# Math Club

## EVENTS

### On the Visibility of Invisible Sets

#### Marianna Csornyei

Abstract: A planar set A is called invisible, if its orthogonal projection is of measure 0 in almost every direction; A is visible, if it is not invisible. We say that A is invisible from a point, if almost all lines through that point do not hit the set.
We characterise the sets of the plane from which an invisible set is visible.

### Topological invariance of non-topological invariants

#### Benson Farb

Abstract: In this talk I will explain three amazing theorems in geometry/topology, and how they relate to each other. These theorems helped form the current landscape in algebraic topology, differential topology, and differential geometry.

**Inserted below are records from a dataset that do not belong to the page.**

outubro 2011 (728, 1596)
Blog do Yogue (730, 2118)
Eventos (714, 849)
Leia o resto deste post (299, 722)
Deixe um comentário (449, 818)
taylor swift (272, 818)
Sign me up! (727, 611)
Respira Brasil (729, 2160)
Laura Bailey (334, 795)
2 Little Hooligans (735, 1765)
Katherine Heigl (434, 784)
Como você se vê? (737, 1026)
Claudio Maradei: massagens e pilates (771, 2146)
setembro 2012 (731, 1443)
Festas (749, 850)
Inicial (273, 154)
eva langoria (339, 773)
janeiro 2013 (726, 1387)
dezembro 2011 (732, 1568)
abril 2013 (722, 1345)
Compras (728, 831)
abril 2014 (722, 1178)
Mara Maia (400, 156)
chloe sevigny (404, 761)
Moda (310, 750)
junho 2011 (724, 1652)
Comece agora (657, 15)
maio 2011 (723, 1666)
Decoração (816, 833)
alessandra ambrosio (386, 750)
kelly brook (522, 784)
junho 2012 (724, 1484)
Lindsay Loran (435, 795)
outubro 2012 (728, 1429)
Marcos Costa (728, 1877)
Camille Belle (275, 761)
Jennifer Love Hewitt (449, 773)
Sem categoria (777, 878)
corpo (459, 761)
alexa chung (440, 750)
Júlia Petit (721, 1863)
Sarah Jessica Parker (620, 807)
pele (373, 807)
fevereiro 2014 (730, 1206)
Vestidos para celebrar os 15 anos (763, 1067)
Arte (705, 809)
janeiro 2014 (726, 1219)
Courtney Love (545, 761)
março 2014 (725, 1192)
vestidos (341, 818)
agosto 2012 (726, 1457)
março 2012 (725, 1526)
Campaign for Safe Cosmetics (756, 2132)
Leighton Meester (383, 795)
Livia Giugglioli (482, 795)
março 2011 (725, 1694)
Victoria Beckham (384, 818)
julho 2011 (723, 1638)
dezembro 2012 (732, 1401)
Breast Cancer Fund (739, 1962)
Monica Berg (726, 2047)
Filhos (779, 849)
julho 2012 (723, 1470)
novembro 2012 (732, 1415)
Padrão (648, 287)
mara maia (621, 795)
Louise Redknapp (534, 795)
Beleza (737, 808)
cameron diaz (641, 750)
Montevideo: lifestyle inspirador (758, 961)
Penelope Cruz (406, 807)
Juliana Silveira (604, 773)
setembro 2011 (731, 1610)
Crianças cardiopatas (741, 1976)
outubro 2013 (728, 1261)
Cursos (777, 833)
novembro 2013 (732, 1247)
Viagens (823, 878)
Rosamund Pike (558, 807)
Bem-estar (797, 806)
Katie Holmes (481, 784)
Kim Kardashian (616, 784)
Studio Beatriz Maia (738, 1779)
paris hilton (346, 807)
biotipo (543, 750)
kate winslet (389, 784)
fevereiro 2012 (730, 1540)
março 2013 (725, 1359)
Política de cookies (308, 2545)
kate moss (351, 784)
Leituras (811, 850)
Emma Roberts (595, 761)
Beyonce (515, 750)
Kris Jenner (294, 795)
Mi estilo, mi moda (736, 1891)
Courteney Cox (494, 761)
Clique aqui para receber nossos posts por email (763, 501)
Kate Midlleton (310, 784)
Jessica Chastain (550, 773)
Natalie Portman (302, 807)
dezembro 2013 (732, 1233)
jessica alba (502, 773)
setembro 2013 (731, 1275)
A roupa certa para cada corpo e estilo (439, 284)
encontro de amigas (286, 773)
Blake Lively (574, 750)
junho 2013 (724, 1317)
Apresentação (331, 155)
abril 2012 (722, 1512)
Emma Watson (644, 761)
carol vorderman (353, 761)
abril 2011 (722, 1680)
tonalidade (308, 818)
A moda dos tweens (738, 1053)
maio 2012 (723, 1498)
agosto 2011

### Alphabet Soup: How to Encode Information and Exploit Algebraic Structure

#### Robby Green

Let's play a game. Suppose we have n people in a room, and each person is given a white or black hat assigned uniformly at random and independently from all other assignments. Each person can see every hat besides his/her own. Each player has an opportunity to either guess the colour of his/her hat, or to abstain from guessing. In order to win the game, each player who guesses must guess correctly, and at least one player must guess. That is, the game is lost if a single person guesses incorrectly, or if everyone abstains. The players may communicate before the hats are handed out, but not afterwards.
It is trivial to come up with a strategy that wins this game with probability 1/2: simply have one player guess his/her hat colour, and have everyone else abstain. And, naively, we are inclined to believe that this winning probability is optimal -- having more than one person guess can't possibly increase the probability of winning this game. But, it turns out, if we're smart about it, that's not the case! We'll introduce error-correcting codes and show how to use coding theory to solve this problem.
This talk will have five parts:
1. We will solve the above problem combinatorially for $$n = 3$$, and show that we can win with probability $$3/4$$. Prerequisites: showing up to the lecture
2. We introduce the Hamming model for error-correcting codes, explain the significance of their applications, and prove some combinatorial bounds on error correction capacity versus size of code. Prerequisites: binomial coefficients
3. We introduce the families of Hamming codes and linear codes (defining codes by linear transformations), and explain how we can use Hamming codes to win our hat game with high probability for arbitrary n. Prerequisites: linear algebra
4. We introduce cyclic codes, specifically Reed-Solomon and Bose-Chaudhuri-Hocquenghem codes, and explain their relationships to ideals in Galois fields. Prerequisites: Galois theory
5. We introduce the list-decoding model, explain the significance of algebraic structure in decoding algorithms, and show how to efficiently reverse-engineer codeword polynomials and error polynomials from received data by viewing the polynomial coefficients as variables defining systems of quadratic equations. We then exploit finite field structure to linearize these equations so that such coefficients can be solved for using Gaussian elimination. Once we have done this we can isolate the error and codeword polynomials by polynomial long division. This process, in total, takes $$O(n^3)$$ time and $$O(q*n*log(n))$$ memory, where n is the length of a codeword and q is the size of the code alphabet. Prerequisites: Algorithms, linear programming

### How to count with Calculus

#### Brian Burns

Abstract: Counting is hard, but calculus is easy! For example, it takes some thought to see that the non-similar binary trees of fixed length are counted by the Catalan numbers, but any freshman walking the halls of Eckhart can tell you that the derivative of $$x^n$$ is $$nx^(n-1)$$.
In this talk we will tell you how to show the first statement from the second: how to turn hard counting problems into easy calculus ones. Other examples of problems we'll solve are:
1. N students throw their hats up at graduation. What's the chance that nobody gets their own hat back when they land? By multiplying two Taylor series, we'll find an explicit formula that goes to 1⁄e as N→infinity!
2. It turns out that the Fibonacci numbers are given by the explicit formula $$F_n = (g^n + 1/g^n)/\sqrt(5)$$ where g is the golden ratio. We'll show this by partial fraction decomposition.
3. A drunk man starts at the bar, and stumbles back and forth randomly. On a line and a plane, he will surely return to the bar - but in 3-dimensional space and any higher dimension, this fails to be true! What is even more remarkable is that the solution involves essentially no combinatorics, and is solved by estimating how big a certain integral is.